## Study questions
(a) Answer these questions using the polling report:
(i) What share of support did Biden and Harris have in the poll?
(ii) What was Biden's margin over Trump among women surveyed?
(iii) By how many points did Biden lead Trump on who was more trusted to handle the next Supreme Court appointment?
(b) Turn the paragraph of the polling report that begins "Biden had a 54% to 44% lead" into a short bulleted list.
(c) Transcribe the polling report from "With about a" up to and including "in battleground states.".

(Supplied passage)

Democrat Joe Biden opened his widest lead in a month in the US presidential race after President Donald Trump tested positive for COVID-19, and a majority of Americans think Trump could have avoided infection if he had taken precaution.
Trump has repeatedly dismissed the severity of the pandemic as something that would disappear on its own, chiding Biden as recently as last week for wearing a protective mask, even as the corona virus infected millions of people and forced businesses and schools to close.
Biden and his running mate Kamala Harris had 53% support compared with Trump and Vice President Mike Pence at 43%, the poll showed. The margin is statistically unchanged from the 12-point gap in the Washington Post and ABC’s August survey which was taken before both parties held their conventions.
Biden had a 54% to 44% lead among likely voters. He is ahead of Trump by 65% to 34% among women surveyed, while 55% of men polled supported Trump compared with 42% for Biden, according to the report.
The poll was conducted after the death of Supreme Court Justice Ruth Bader Ginsburg but before Trump’s nomination of federal Judge Amy Coney Barrett on Saturday. Biden led Trump by eight points on the question of who was more trusted to handle the next appointment to the Supreme Court.
With about a month to go before the election, Biden has maintained an early advantage in securing the national popular vote. But to win the presidency, a candidate must prevail in enough states to win the Electoral College, and state polls show that Trump is nearly as popular as Biden in battleground states.

(End Supplied passage)
(Data shown)

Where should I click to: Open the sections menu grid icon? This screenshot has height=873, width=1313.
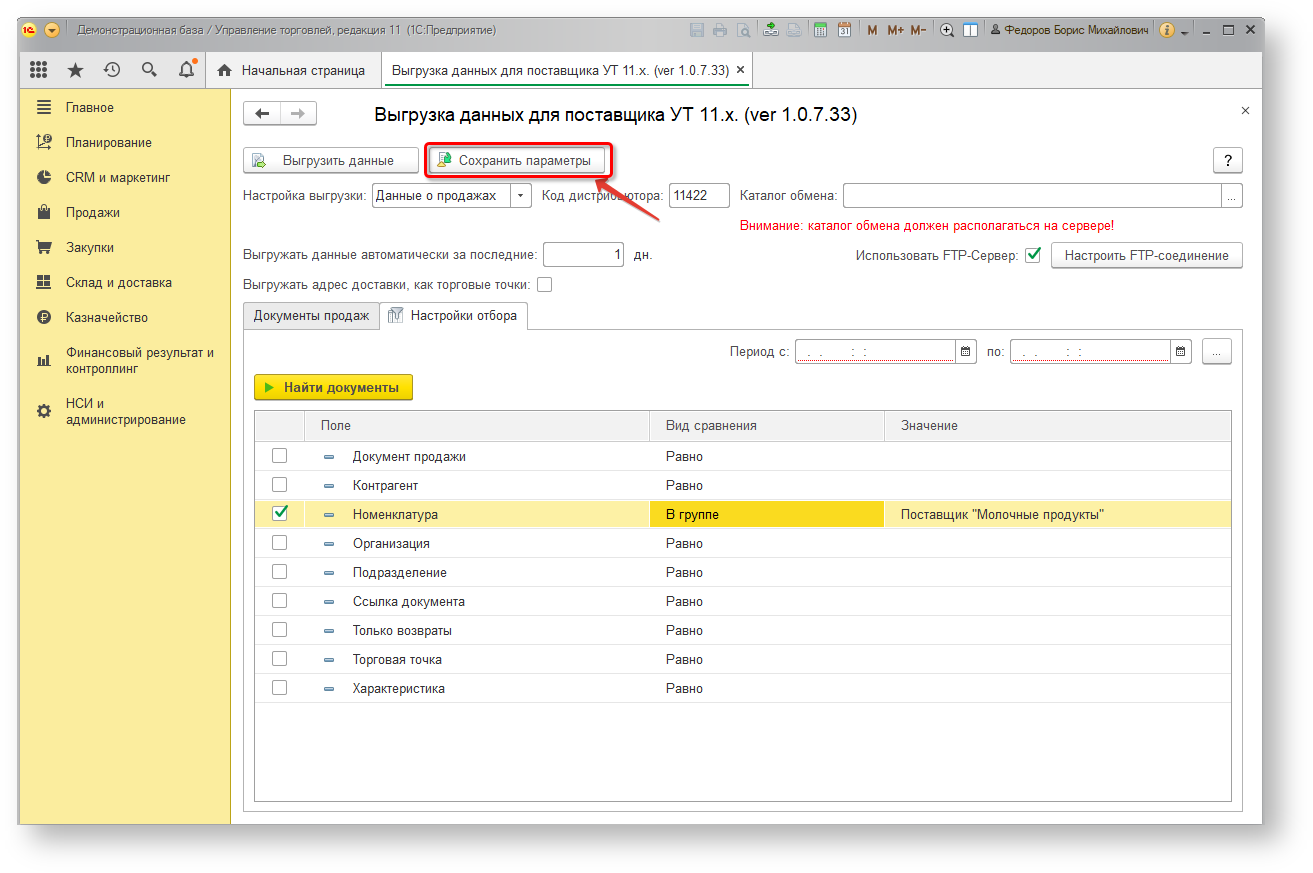39,70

(End Data shown)

## Per-task answers
(a)
(i) 53%
(ii) 65% to 34%
(iii) Eight points

(b)
- Likely voters: Biden 54%, Trump 44%
- Women surveyed: Biden 65%, Trump 34%
- Men polled: Trump 55%, Biden 42%

(c)
With about a month to go before the election, Biden has maintained an early advantage in securing the national popular vote. But to win the presidency, a candidate must prevail in enough states to win the Electoral College, and state polls show that Trump is nearly as popular as Biden in battleground states.